**WHAT YOU SHOULD DO**
Write out exactly the lines from the one containing "This screenshot has height=144, width=259." to the end of the material, both ends included, and nothing else. Leave pictures out.
(MATERIAL FOR THE TASK begins)
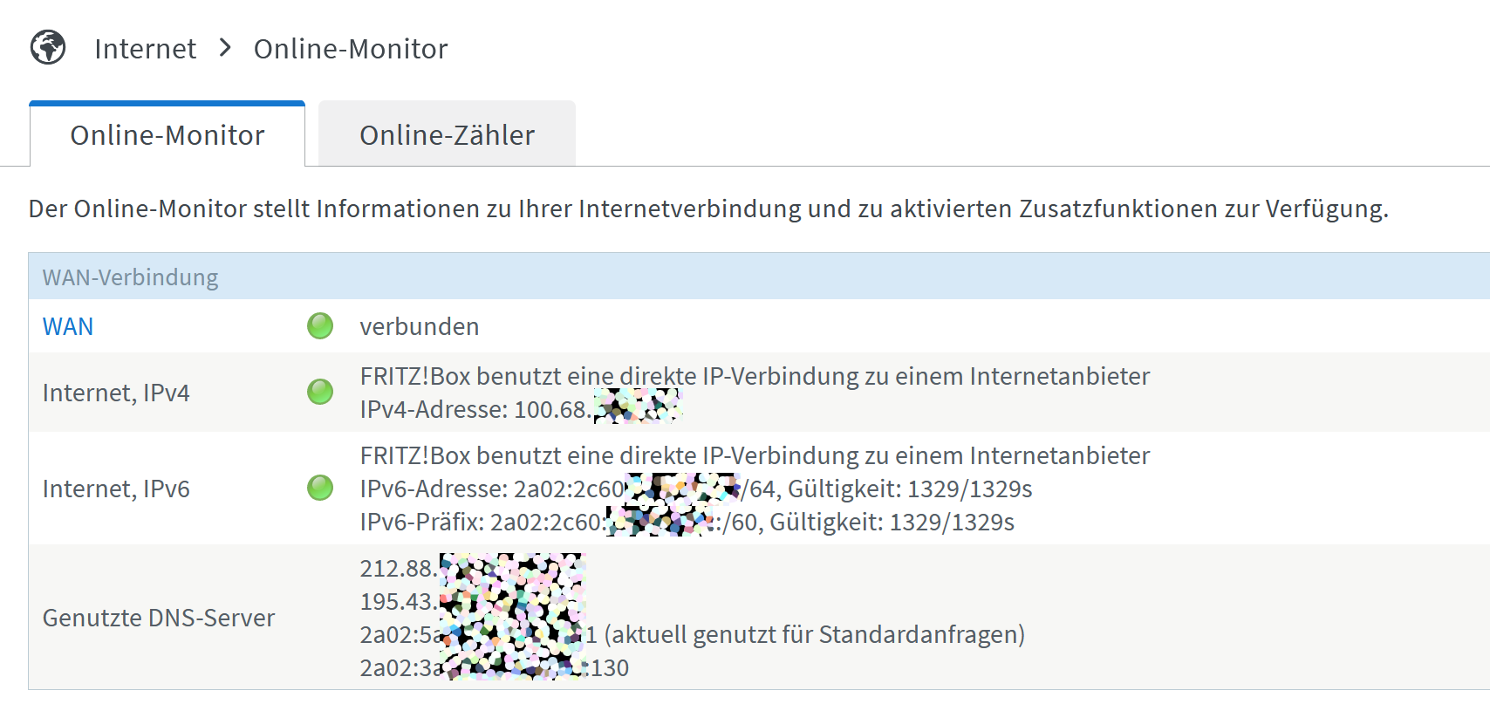Click Online-Monitor in the breadcrumb
The image size is (1490, 704).
[x=351, y=49]
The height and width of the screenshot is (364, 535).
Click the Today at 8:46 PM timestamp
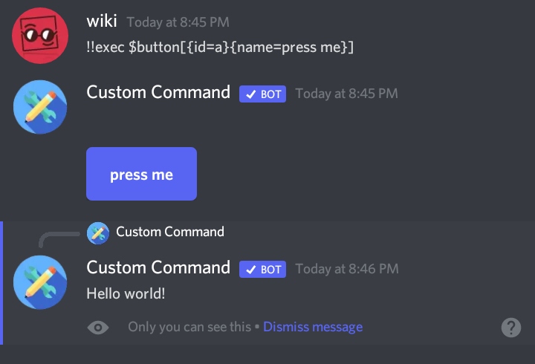click(x=347, y=269)
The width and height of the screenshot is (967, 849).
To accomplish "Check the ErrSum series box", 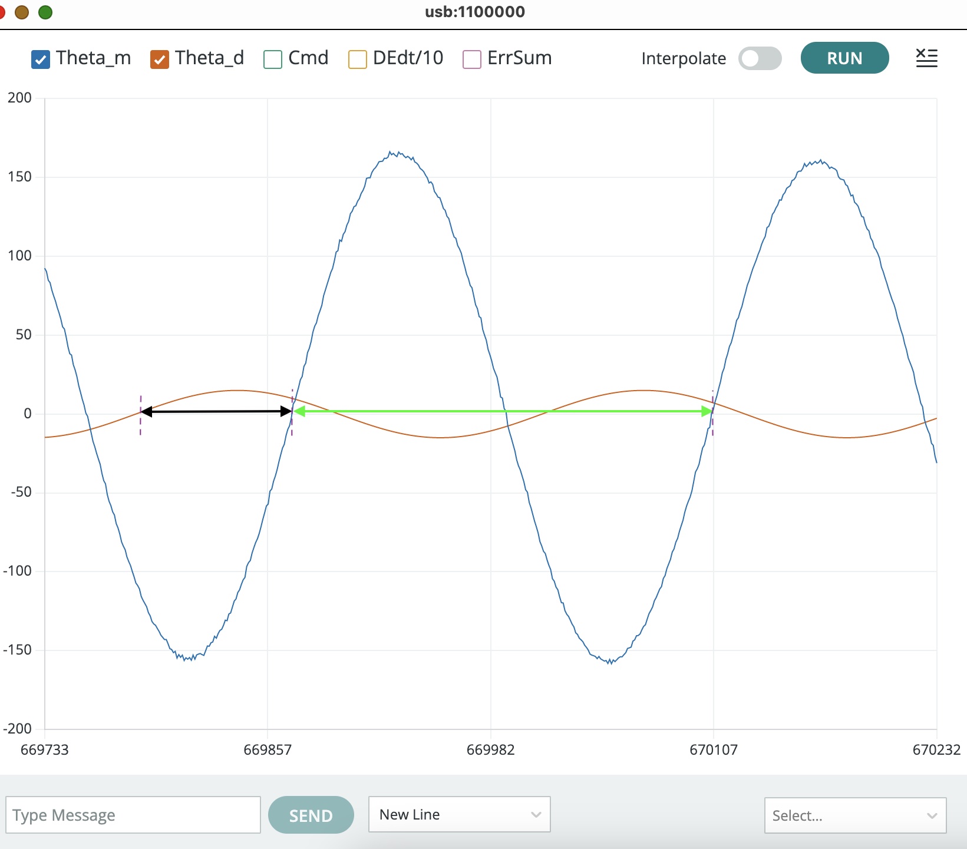I will click(x=472, y=60).
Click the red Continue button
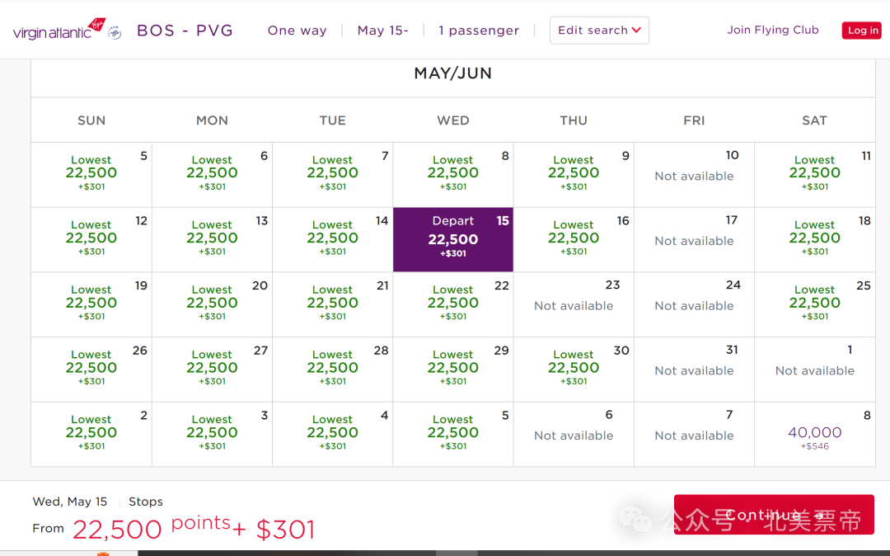This screenshot has height=556, width=890. (773, 514)
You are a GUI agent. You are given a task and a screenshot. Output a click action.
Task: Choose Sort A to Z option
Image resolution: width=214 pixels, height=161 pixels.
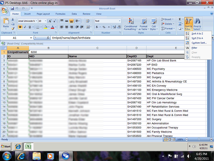pyautogui.click(x=197, y=34)
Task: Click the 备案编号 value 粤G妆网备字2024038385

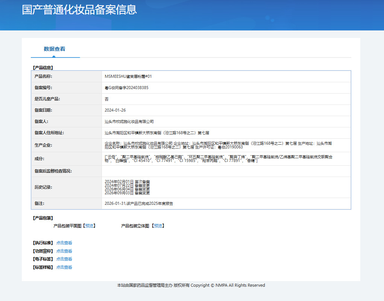Action: (x=126, y=88)
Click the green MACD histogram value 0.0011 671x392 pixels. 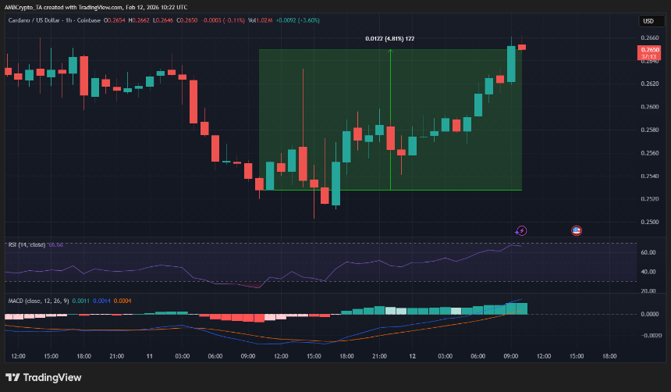[x=80, y=301]
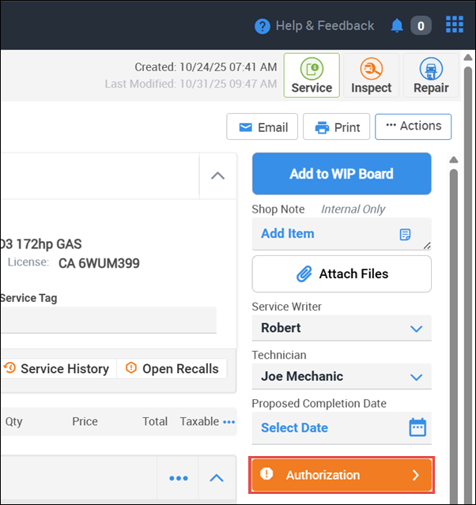Click the Shop Note Add Item field
The height and width of the screenshot is (505, 476).
[324, 234]
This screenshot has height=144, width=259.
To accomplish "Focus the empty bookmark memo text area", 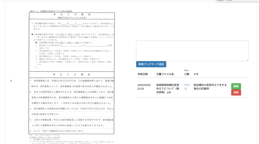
(MATERIAL FOR THE TASK ends)
**EXERCISE ANSWER**
This screenshot has height=144, width=259.
To accomplish "Focus the empty bookmark memo text area", 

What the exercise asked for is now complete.